──────── SELECTED TEXT
Some strange language claims in Kaplan’s book on monsters

Matt Kaplan’s book Medusa’s Gaze and Vampire’s Bite is about the science behind monsters, or how we can trace the origins of some of our most classic horrible creatures. The book does a good job in that regard, but it also makes some interesting claims about language. One of these seems to be a simple slip up, while a second follows some unfortunate tropes of describing languages that aren’t in the Germanic or Romance families. The third one is a side note about a claim made by Carl Sagan and it’s very interesting. Let’s look at these in turn.

Continue reading “Some strange language claims in Kaplan’s book on monsters”

Strange etymologies are afoot at Psychology Today

Last week I was on the twitters talking about “untranslatable” words. The idea was about Dr. Tim Lomas’ work on “untranslatable words,” or his term for how some languages have words that don’t have exact equivalents in other languages (but usually English). Right around the same time I posted my blog post, Lomas wrote an article in Psychology Today. Let’s have a look at it. If you want to see my thoughts on “untranslatable” words, go see my post on it and then come back.

Lomas claims that many concepts are non-English in origin. What this means is that the words used to describe these concepts are from other languages. I think this is opening a whole can of worms, but I’m willing to go with the idea that concepts can be “from another language”. For a bit. Let’s move on.

To prove his point, Lomas analyzes an article on positive psychology by Seligman and Csikszentmihalyi (2000). He looks for the etymology of every word in the text.

According to Lomas, there are:

1333 distinct lexemes

‘Native’ English wordsbelonging either to the Germanic language from which English emerged, or originating as neologisms in English itselfcomprise only 39.4% of the sample (and 38% of the psychological words). Thus, over 60% of the general words (and 62% of psychological words) are loanwords, borrowed from other languages at some point in the development of English.

First, Lomas has a strange definition for “‘native’ English words”. Which “Germanic language” does he mean? Proto-Germanic? One of the other West Germanic languages? Old English? It’s also strange because Lomas’ definition means that these words are not native English words: they, table, blue, and orange. [Britney Spears gif says “huh?!” Oprah gif says “hrmmm?!”]

Lomas also doesn’t say exactly how he counted the words in the C&S article. He says that there are 1,333 “distinct lexemes”. The term lexeme is used in linguistics to talk about all the inflected forms of a word: singular and plural forms for nouns, present and past tense forms for verbs, etc. So runner and runners would be a part of the same lexeme RUNNER, and run, runs, ran, running are a part of RUN. Lexemes are also sometimes called “lemmas” in linguistics.
────────────────
──────── INPUT RECORDS
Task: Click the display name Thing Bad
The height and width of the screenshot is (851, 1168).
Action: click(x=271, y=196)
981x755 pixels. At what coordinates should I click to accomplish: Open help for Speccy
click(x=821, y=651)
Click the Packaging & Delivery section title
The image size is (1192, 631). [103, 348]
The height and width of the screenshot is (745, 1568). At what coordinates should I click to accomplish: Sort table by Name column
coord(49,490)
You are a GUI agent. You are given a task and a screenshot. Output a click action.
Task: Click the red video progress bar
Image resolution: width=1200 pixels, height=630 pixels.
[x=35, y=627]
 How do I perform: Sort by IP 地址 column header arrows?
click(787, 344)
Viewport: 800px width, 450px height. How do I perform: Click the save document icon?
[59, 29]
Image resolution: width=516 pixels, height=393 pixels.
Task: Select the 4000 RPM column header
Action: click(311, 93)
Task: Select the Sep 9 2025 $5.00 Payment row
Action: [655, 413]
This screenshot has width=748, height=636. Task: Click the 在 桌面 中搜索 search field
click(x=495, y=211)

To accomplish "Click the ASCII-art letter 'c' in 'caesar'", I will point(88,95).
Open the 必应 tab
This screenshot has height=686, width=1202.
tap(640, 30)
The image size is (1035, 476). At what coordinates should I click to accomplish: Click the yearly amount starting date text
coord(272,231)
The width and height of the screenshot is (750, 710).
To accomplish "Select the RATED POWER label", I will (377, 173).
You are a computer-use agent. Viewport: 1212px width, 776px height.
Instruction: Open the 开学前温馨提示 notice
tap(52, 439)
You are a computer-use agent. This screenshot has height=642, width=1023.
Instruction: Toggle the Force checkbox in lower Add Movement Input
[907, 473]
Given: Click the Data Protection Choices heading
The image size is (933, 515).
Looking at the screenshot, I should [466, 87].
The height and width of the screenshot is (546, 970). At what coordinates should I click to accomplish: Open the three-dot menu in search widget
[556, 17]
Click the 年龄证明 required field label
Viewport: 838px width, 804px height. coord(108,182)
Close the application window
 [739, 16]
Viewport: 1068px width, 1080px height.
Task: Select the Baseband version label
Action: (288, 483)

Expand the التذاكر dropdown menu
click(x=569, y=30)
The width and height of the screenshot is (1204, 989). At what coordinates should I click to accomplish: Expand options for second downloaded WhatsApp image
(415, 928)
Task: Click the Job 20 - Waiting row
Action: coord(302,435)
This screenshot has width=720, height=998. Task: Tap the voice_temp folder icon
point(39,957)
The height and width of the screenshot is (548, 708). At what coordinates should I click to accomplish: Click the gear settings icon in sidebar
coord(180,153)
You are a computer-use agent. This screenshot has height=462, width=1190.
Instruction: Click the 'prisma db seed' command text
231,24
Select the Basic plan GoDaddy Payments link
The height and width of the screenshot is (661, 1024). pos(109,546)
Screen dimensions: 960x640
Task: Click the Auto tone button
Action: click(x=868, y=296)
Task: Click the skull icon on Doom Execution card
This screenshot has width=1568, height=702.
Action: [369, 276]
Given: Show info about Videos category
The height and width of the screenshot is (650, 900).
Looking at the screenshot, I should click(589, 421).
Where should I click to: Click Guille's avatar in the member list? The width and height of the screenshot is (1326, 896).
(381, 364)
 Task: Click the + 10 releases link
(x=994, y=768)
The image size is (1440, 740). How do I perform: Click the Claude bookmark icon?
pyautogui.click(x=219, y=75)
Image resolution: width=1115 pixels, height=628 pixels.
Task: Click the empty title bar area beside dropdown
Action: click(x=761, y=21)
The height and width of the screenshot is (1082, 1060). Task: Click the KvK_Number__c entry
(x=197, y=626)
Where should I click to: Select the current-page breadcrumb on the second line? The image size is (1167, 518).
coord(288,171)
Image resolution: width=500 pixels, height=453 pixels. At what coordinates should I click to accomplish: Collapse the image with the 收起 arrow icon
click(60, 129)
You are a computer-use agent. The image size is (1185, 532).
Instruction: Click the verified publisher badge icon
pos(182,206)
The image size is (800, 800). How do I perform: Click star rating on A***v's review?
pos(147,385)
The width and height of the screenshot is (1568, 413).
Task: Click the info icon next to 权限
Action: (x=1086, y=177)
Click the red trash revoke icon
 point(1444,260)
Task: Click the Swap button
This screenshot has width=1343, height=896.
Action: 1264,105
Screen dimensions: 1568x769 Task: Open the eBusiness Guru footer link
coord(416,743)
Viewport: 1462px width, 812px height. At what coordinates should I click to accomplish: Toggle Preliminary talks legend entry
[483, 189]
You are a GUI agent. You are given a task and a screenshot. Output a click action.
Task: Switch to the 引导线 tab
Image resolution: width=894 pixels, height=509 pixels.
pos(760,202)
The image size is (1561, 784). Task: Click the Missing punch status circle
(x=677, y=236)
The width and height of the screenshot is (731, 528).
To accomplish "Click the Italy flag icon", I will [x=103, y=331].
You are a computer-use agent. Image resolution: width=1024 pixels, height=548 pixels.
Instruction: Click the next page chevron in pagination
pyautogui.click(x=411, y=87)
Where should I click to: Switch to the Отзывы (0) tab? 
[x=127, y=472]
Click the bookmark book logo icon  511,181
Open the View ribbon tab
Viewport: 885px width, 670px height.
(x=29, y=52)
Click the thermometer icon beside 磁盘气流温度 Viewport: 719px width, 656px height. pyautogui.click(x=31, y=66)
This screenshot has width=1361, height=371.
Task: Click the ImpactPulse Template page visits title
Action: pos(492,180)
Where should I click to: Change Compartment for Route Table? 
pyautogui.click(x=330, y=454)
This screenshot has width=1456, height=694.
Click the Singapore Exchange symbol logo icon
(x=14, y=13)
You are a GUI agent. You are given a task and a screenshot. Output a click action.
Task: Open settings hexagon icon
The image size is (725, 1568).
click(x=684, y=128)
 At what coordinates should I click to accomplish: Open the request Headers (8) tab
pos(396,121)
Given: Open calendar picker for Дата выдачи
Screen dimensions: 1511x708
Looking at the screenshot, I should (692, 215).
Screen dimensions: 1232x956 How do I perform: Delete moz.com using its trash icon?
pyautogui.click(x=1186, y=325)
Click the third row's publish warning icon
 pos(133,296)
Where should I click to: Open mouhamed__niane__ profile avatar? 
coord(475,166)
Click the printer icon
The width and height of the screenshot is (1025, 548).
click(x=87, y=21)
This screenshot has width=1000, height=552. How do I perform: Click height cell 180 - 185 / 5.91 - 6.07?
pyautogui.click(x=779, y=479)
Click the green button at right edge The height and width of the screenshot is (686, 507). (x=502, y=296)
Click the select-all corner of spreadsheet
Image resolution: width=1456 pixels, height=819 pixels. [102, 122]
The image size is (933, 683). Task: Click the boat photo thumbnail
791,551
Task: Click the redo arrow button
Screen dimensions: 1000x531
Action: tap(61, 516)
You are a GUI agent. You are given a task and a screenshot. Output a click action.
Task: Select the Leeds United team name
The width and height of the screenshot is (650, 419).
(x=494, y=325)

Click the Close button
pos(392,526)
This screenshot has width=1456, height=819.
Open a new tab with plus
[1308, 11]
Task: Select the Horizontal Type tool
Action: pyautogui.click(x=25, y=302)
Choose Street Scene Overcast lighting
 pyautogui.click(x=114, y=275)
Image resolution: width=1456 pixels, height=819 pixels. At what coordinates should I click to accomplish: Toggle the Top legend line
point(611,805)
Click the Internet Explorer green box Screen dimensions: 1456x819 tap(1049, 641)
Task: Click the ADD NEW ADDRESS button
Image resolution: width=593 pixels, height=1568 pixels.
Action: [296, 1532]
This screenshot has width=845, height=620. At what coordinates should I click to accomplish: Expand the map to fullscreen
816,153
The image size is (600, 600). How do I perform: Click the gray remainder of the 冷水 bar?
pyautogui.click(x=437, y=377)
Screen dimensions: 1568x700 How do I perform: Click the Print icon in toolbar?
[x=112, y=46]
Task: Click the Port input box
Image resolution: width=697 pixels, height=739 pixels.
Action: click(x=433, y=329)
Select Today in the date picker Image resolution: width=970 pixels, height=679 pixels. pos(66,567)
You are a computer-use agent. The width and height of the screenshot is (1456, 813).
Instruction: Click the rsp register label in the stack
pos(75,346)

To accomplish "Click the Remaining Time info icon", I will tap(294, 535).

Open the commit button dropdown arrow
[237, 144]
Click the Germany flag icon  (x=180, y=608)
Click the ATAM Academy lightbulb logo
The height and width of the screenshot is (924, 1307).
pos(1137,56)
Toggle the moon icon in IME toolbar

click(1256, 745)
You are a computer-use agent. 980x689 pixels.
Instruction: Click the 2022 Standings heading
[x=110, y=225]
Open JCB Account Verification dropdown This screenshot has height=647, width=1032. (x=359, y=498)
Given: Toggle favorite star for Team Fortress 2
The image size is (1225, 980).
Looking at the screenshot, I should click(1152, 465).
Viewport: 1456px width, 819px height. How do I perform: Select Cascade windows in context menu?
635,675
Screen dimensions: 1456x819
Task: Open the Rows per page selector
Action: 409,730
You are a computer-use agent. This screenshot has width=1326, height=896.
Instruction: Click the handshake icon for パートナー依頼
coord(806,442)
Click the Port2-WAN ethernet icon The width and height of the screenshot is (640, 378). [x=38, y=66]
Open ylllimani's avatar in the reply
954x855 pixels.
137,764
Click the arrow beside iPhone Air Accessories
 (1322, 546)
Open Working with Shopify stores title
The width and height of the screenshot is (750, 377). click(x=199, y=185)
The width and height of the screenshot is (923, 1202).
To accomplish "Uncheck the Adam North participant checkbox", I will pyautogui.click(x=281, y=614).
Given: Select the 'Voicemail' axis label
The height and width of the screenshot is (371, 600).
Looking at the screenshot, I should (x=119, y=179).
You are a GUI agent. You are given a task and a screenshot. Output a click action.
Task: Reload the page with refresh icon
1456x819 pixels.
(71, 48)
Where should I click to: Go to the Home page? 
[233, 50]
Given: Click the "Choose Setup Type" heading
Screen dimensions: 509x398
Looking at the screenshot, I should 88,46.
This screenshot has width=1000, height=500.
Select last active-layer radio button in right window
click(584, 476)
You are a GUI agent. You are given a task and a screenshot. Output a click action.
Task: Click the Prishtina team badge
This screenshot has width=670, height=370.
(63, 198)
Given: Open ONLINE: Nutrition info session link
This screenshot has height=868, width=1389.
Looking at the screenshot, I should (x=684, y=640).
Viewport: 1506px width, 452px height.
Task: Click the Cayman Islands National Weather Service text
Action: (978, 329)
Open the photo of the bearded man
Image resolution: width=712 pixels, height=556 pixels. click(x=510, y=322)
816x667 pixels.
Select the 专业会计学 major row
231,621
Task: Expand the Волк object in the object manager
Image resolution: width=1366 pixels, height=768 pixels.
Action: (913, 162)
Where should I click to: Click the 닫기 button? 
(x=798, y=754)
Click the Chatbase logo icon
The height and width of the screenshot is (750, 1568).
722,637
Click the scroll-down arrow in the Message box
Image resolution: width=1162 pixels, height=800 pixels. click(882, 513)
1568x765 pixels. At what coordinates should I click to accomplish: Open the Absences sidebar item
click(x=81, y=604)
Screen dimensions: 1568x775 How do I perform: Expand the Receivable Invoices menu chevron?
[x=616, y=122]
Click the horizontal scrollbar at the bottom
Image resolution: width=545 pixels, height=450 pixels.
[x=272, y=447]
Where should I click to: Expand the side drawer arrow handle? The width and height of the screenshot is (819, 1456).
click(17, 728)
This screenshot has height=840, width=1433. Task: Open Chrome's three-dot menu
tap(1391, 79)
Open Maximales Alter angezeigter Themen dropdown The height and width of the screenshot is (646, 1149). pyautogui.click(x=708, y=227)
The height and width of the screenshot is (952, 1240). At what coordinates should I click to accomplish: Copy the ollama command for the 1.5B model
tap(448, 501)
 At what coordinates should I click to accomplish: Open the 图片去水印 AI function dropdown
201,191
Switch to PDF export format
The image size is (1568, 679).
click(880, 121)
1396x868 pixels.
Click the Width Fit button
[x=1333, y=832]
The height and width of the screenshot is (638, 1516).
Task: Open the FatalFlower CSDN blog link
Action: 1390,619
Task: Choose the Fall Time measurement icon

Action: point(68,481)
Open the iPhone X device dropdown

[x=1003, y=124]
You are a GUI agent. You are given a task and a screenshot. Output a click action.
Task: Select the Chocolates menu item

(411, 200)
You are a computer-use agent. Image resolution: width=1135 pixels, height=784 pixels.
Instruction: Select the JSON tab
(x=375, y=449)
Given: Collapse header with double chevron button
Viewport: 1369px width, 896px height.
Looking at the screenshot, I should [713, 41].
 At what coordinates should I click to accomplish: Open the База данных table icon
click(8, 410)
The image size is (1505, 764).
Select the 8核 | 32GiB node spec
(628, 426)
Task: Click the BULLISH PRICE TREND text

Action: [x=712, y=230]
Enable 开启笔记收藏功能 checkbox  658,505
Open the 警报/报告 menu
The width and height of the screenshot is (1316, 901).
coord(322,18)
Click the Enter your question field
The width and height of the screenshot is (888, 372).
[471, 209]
────────────────
**BRIEF 1:**
In the linguistics blog text, rewrite the paragraph beginning "Lomas also doesn't say exactly how he counted" as a short bulleted list that keeps its main facts.
**BRIEF 2:**
Set down the entries from the line with "Open the View ribbon tab" to the line with "Click the green", copying those lines word for word and nothing else.

**WRITTEN RESPONSE 1:**
- Lomas does not explain exactly how he counted the words in the C&S article.
- He reports 1,333 "distinct lexemes."
- In linguistics, a lexeme covers all the inflected forms of a word, such as singular and plural nouns or present and past tense verbs.
- Runner and runners belong to the lexeme RUNNER; run, runs, ran, and running belong to RUN.
- Lexemes are also sometimes called "lemmas" in linguistics.

**WRITTEN RESPONSE 2:**
Open the View ribbon tab
Viewport: 885px width, 670px height.
(x=29, y=52)
Click the thermometer icon beside 磁盘气流温度 Viewport: 719px width, 656px height. pyautogui.click(x=31, y=66)
This screenshot has width=1361, height=371.
Task: Click the ImpactPulse Template page visits title
Action: pos(492,180)
Where should I click to: Change Compartment for Route Table? 
pyautogui.click(x=330, y=454)
This screenshot has width=1456, height=694.
Click the Singapore Exchange symbol logo icon
(x=14, y=13)
You are a GUI agent. You are given a task and a screenshot. Output a click action.
Task: Open settings hexagon icon
The image size is (725, 1568).
click(x=684, y=128)
 At what coordinates should I click to accomplish: Open the request Headers (8) tab
pos(396,121)
Given: Open calendar picker for Дата выдачи
Screen dimensions: 1511x708
Looking at the screenshot, I should (692, 215).
Screen dimensions: 1232x956 How do I perform: Delete moz.com using its trash icon?
pyautogui.click(x=1186, y=325)
Click the third row's publish warning icon
 pos(133,296)
Where should I click to: Open mouhamed__niane__ profile avatar? 
coord(475,166)
Click the printer icon
The width and height of the screenshot is (1025, 548).
click(x=87, y=21)
This screenshot has width=1000, height=552. How do I perform: Click height cell 180 - 185 / 5.91 - 6.07?
pyautogui.click(x=779, y=479)
Click the green button at right edge The height and width of the screenshot is (686, 507). (x=502, y=296)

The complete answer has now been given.